The group_elem struct defines an ordered group ("path") or an unordered group ("collection") of sequence elements. It has the following members:

  1. id : A string identifier for the group.
  2. ordered : A boolean indicating whether this group is ordered (the group is a set, or path) or unordered (the group is a collection).
  3. items : A vector containing the string IDs of the sequence_elems in the group.
  4. orientations : A vector containing boolean values, one for each item in items, that describes whether an item is in the forward or reverse direction. This vector may be empty if the group is not ordered.
  5. tags : A map from string to opt_elem structs which holds annotations on the group.

group_elem structs have the following methods:

  1. to_string_1() : Returns a string representation of the group as a GFA1 'P' (path) line. Unordered groups return an empty string.
  2. to_string_2() : Returns a string representation of the group as a GFA2 'U' or 'O' line.
  3. to_walk_string() : Returns a string representation of the group as GFA0.1 / GFA1 walks, which is a multi-line description of a path.

fragment_elem

fragment_elem structs define fragments, which are containments or alignments of a sequence within another sequence in GFA2. They have the following members:

  1. id : A string ID for the fragment
  2. ref : A string name for the sequence_elem which contains the fragment.
  3. ref_orientation : A boolean describing whether the fragment is in the forward (true) or reverse (false) direction.
  4. seg_begin : An unsigned 32-bit integer representing the base pair within the ref where the fragment's alignment begins.
  5. seg_end : An unsigned 32-bit integer representing the base pair within the ref where the fragment's alignment ends.
  6. frag_begin : An unsigned 32-bit integer representing the base pair within the fragment where its alignment to ref begins.
  7. frag_end : An unsigned 32-bit integer representing the base pair within the fragment where its alignment to ref ends.
  8. ends : A bitset which marks whether the fragment's starts/ends align with the ends of the segment.
  9. alignment :
  10. tags :

fragment_elem structs have the following methods:

  1. to_string_2() : returns a string of the GFA2 'F' line the struct represents.
  2. to_string() : a wrapper for to_string_2().

gap_elem

gap_elem structs define a gap in a GFA2 graph. They have the following members:

  1. id : A string ID for the gap.
  2. source_name : A string ID for the sequence_elem at the gap's source.
  3. sink_name : A string ID for the sequence_elem at the gap's sink.
  4. distance : a 32-bit int which gives the gap's size.
  5. tags : A map containing opt_elems that provide annotations on the gap.

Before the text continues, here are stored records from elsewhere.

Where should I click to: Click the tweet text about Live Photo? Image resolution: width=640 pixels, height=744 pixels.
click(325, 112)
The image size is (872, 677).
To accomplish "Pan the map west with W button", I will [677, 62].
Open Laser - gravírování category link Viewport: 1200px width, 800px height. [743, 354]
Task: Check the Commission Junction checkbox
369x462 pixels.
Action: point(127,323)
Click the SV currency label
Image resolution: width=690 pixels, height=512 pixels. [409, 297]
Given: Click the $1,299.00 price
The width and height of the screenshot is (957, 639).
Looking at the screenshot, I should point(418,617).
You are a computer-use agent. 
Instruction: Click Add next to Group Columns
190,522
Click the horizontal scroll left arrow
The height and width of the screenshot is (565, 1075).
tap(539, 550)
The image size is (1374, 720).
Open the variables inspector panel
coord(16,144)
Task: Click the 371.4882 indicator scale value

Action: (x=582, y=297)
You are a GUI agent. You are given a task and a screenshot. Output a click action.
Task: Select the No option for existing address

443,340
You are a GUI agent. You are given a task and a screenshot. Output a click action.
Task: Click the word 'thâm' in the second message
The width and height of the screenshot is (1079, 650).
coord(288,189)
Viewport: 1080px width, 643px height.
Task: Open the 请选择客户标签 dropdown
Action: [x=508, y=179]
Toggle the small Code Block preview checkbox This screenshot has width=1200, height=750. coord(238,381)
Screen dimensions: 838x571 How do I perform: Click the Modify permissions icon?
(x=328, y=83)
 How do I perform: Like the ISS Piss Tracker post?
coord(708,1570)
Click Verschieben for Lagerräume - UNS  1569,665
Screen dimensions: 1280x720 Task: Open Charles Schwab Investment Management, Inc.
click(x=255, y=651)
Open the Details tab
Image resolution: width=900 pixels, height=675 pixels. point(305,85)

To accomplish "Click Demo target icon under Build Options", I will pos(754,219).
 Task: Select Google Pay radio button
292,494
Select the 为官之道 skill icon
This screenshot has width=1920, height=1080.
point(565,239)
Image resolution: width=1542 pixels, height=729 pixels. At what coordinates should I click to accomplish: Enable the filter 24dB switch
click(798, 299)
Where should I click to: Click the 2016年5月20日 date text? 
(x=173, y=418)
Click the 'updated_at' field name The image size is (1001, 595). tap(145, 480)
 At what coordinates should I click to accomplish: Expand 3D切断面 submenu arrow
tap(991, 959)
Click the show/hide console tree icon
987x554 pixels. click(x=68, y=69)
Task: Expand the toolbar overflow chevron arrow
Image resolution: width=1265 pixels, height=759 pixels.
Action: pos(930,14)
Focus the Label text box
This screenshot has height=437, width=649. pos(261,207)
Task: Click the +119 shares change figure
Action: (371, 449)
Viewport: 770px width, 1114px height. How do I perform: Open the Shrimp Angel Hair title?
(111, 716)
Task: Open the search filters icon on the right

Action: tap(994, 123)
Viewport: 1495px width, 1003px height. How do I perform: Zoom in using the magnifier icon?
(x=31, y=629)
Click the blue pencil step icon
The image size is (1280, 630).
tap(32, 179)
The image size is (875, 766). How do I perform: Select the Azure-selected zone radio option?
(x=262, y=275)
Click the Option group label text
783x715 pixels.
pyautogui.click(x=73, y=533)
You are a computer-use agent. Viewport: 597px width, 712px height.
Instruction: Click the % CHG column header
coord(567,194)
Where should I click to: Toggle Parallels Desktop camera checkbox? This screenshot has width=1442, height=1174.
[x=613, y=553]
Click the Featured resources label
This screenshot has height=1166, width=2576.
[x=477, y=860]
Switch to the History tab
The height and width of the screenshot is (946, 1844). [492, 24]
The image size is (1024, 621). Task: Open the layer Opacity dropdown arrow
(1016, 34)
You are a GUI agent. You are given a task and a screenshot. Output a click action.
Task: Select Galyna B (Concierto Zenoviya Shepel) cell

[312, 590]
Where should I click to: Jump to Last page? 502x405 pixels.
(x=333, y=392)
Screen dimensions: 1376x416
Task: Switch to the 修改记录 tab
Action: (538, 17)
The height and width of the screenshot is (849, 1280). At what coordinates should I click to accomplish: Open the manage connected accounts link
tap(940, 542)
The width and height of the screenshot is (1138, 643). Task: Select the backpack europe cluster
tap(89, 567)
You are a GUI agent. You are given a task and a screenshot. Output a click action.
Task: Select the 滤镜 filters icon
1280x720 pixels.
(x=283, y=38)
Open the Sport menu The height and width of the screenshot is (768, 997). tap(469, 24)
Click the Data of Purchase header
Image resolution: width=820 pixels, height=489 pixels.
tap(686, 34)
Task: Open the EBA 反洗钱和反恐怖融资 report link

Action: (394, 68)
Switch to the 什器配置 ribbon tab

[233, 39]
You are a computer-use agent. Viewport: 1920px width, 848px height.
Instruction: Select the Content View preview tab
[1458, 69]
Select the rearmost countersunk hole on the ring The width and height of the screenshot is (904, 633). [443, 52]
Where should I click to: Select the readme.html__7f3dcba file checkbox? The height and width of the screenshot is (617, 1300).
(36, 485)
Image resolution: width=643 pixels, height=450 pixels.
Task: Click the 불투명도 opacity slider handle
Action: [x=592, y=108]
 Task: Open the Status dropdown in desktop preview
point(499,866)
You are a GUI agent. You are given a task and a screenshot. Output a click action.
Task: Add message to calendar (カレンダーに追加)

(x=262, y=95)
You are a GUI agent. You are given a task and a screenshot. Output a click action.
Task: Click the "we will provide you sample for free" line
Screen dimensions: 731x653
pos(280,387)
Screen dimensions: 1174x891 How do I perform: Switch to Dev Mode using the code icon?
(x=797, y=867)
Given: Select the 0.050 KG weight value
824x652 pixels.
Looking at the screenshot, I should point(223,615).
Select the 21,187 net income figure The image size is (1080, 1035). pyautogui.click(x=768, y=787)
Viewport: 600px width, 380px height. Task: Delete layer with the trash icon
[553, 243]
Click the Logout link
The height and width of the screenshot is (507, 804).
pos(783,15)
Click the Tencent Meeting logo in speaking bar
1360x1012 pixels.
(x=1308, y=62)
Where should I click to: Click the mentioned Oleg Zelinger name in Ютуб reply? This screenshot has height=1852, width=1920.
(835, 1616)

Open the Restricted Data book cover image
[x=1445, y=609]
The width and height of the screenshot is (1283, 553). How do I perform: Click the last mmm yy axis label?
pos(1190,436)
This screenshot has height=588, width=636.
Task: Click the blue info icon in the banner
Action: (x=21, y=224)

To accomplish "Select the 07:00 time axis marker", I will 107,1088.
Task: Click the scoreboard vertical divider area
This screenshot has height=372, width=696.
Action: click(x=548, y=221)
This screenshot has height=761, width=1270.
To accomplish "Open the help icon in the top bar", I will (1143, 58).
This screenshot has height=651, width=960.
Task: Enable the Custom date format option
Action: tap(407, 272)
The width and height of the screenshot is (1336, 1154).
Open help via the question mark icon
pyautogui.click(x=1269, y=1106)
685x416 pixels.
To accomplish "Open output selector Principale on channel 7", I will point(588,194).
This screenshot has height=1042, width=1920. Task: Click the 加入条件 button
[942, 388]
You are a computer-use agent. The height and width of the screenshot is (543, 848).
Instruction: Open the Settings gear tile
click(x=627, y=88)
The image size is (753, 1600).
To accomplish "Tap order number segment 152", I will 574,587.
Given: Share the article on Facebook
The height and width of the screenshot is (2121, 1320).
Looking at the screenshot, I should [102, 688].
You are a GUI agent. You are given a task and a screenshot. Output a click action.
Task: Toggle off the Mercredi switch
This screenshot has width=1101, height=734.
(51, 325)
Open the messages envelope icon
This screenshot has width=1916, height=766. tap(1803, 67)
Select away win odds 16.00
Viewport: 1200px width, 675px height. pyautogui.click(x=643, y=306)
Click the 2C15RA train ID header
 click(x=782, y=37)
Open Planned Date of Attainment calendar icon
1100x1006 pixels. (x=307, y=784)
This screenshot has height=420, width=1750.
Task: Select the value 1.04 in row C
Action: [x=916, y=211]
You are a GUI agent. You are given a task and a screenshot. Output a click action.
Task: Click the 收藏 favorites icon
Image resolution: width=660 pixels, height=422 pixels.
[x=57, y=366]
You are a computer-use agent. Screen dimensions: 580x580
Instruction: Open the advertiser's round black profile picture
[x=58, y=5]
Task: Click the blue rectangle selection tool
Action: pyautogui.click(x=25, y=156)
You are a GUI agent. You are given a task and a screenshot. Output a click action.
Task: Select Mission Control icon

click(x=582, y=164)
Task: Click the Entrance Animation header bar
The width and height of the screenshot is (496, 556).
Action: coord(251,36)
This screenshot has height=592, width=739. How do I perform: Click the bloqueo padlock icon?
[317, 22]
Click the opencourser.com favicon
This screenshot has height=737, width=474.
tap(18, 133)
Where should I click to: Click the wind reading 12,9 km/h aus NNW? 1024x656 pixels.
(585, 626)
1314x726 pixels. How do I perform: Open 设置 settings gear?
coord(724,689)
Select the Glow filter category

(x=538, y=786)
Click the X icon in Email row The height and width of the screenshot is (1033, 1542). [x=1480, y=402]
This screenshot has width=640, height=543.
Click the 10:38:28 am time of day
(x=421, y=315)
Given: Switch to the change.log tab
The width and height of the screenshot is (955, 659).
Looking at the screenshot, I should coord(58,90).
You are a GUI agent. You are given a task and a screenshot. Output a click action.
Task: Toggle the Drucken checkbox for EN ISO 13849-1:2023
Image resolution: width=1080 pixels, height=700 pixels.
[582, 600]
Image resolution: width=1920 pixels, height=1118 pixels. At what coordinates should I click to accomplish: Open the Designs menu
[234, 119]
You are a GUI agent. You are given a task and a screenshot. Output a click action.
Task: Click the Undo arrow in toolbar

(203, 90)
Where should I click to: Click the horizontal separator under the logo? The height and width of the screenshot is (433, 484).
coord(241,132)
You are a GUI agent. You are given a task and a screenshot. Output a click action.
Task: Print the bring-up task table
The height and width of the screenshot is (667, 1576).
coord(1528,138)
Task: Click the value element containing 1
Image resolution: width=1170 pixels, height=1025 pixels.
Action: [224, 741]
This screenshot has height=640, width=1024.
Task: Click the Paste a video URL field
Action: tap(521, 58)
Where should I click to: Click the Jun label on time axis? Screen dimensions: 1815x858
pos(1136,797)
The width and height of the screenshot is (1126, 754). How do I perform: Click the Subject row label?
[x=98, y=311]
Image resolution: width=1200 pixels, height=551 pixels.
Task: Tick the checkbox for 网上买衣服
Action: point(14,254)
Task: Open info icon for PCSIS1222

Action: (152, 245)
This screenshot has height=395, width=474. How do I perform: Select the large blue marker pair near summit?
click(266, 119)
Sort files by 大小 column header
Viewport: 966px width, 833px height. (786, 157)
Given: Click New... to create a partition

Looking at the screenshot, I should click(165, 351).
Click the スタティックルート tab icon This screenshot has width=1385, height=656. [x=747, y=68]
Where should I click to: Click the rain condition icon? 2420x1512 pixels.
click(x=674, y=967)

gap_elem structs have the following methods:

  1. to_string_2() : returns a string of the GFA2 'G' line the struct represents.
  2. to_string() : a wrapper for to_string_2().

path_elem

path_elem structs define a path (an ordered trace along sequences / nodes) in a GFA graph. They have the following members:

  1. name : A string name for the path.
  2. segment_names : A vector containing the string names of the sequence_elems on a path.
  3. orientations : A vector of booleans that holds whether a given element is oriented in the forward (true) or reverse (false) direction.
  4. overlaps : A vector of CIGAR string overlaps for each element in segment_names.
  5. opt_fields : A map containing opt_elems providing annotations on the path.

They also have the following methods:

  1. add_ranked_segment(rank, seg_name, ori, overlap, opts) : adds a single element to the path at the 1-based position rank.
  2. to_string_1() : returns a string representation of the path as a GFA1 'P' line.

gfa_builder.hpp

The gfa_builder.hpp header file defines a set of functions used to build variation graphs from a FASTA file and a VCF file. These functions support the gfak build command, but we discourage the use of this interface outside of GFAKluge.